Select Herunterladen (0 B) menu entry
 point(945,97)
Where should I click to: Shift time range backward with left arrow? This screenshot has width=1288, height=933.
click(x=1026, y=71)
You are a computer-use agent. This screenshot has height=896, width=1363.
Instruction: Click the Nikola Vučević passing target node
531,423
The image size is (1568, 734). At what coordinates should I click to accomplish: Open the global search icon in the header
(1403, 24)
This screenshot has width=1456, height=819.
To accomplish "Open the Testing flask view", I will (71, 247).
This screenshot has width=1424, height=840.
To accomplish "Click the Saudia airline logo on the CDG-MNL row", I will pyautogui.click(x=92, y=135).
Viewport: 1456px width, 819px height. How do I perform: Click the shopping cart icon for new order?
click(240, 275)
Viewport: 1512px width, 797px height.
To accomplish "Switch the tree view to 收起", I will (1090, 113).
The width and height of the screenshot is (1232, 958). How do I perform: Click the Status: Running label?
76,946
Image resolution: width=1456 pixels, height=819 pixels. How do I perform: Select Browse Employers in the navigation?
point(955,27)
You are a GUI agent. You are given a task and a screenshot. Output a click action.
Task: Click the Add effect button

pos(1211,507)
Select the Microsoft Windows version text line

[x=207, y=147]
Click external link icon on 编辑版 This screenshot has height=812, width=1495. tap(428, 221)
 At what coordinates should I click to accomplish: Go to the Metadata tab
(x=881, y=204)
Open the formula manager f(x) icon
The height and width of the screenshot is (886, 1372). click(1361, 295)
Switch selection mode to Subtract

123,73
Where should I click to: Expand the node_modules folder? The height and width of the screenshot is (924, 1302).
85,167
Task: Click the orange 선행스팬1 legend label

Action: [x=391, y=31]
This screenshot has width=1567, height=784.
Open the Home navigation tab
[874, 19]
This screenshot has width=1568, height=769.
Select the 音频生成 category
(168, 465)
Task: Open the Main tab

#### Problem description
Only the lines of the data holding the string "will" are wanted; copy each of them.

#### Worked solution
To accomplish "Open the Testing flask view", I will (71, 247).
To accomplish "Click the Saudia airline logo on the CDG-MNL row", I will pyautogui.click(x=92, y=135).
To accomplish "Switch the tree view to 收起", I will (1090, 113).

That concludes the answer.